尚、上記実施例ではAg―Sn―In合金をアトマ
イズ加工により粉粒体となし、これを内部酸化し
た後、圧縮、焼結、押出により線材となしたが、
Ag―Sn―In合金を線材又は板材に加工した後、
内部酸化し、然る後所要の形状に加工しても良い
ものである。
以上詳記した通り本発明の複合電気接点材料
は、従来の銀―酸化錫系電気接点材料に比し、内
部酸化が容易であり、塑性加工性に富み、耐溶着
性も改善されているので、従来の銀―酸化錫系電
気接点材料にとつて代わることのできる優れた複
合電気接点材料と言える。[Table] As is clear from the values in the right column of the table above, the electrical contacts made with the composite electrical contact materials of Examples 1 to 3 of the present invention were made with the composite electrical contact materials of Conventional Examples 1 and 2. The internal oxidation temperature can be raised higher than that of conventional electrical contacts, and the time required for internal oxidation can be reduced to 1/7. In addition, the hardness was lower by about 100 on the Vickers scale, and no cracking occurred during header processing at an area increase of about 75%, and the defective rate was 0%. Furthermore, the number of openings and closings until welding occurs is greater than that of the conventional example, indicating that the welding resistance has been improved by adding indium. In the above example, the Ag-Sn-In alloy was made into powder by atomization, and after internal oxidation, it was made into a wire rod by compression, sintering, and extrusion.

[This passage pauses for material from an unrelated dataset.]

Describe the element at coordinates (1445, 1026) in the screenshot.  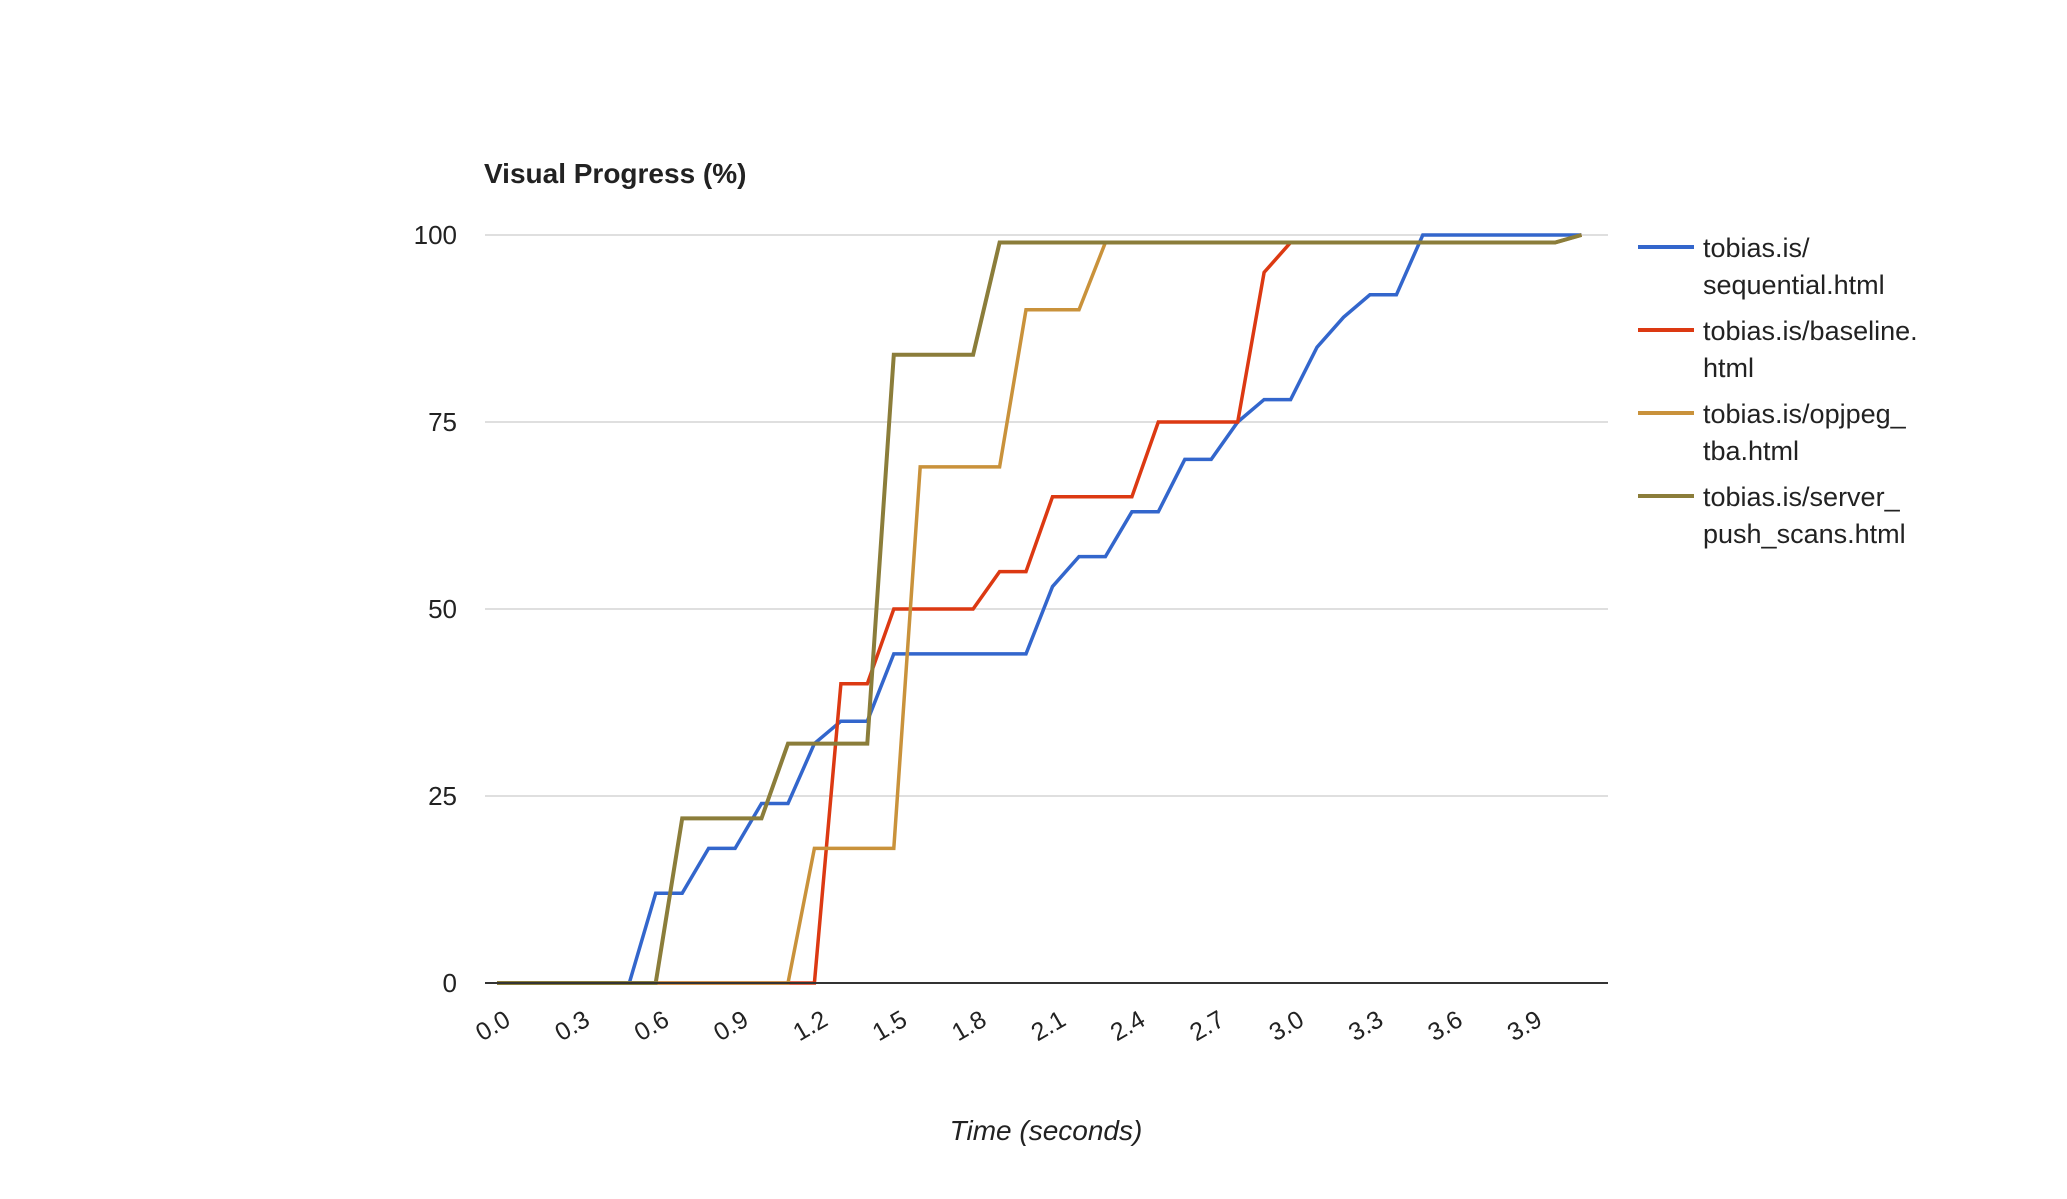
I see `x-tick-label: 3.6` at that location.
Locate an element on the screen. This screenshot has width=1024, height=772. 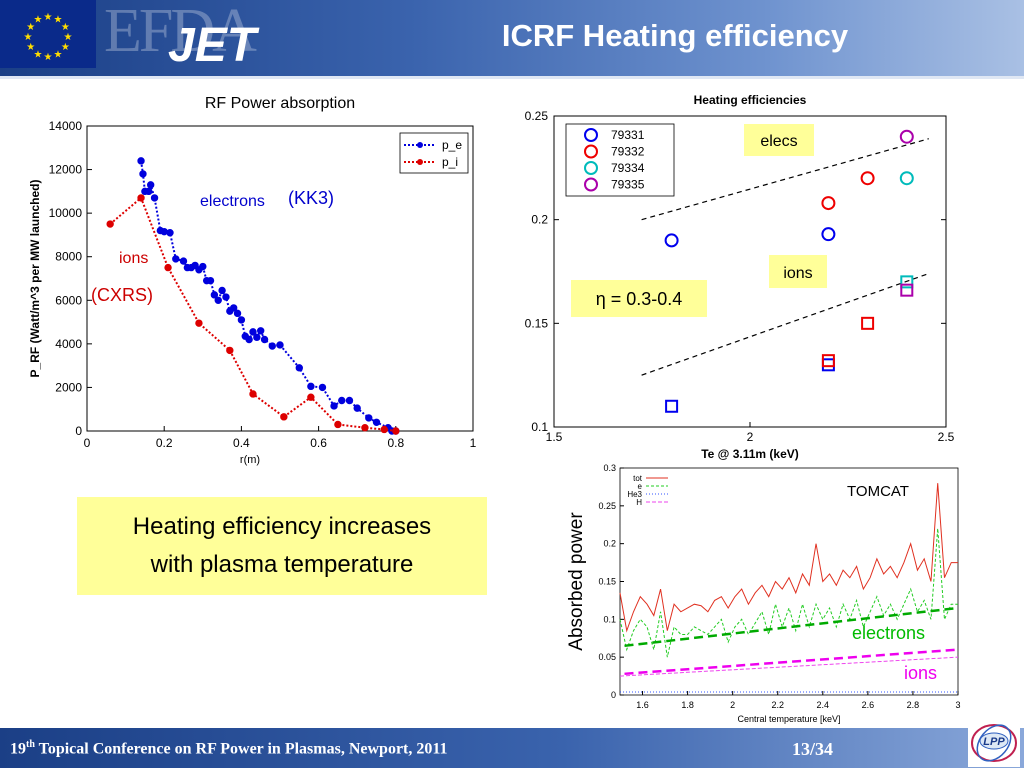
y-tick-label: 0.05 is located at coordinates (607, 657).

After processing Ag-Sn-In alloy into wire rod or plate material,
It may be internally oxidized and then processed into the desired shape. As detailed above, the composite electrical contact material of the present invention is easier to internally oxidize, has better plastic workability, and has improved welding resistance than conventional silver-tin oxide electrical contact materials. It can be said that it is an excellent composite electrical contact material that can replace the conventional silver-tin oxide electrical contact material.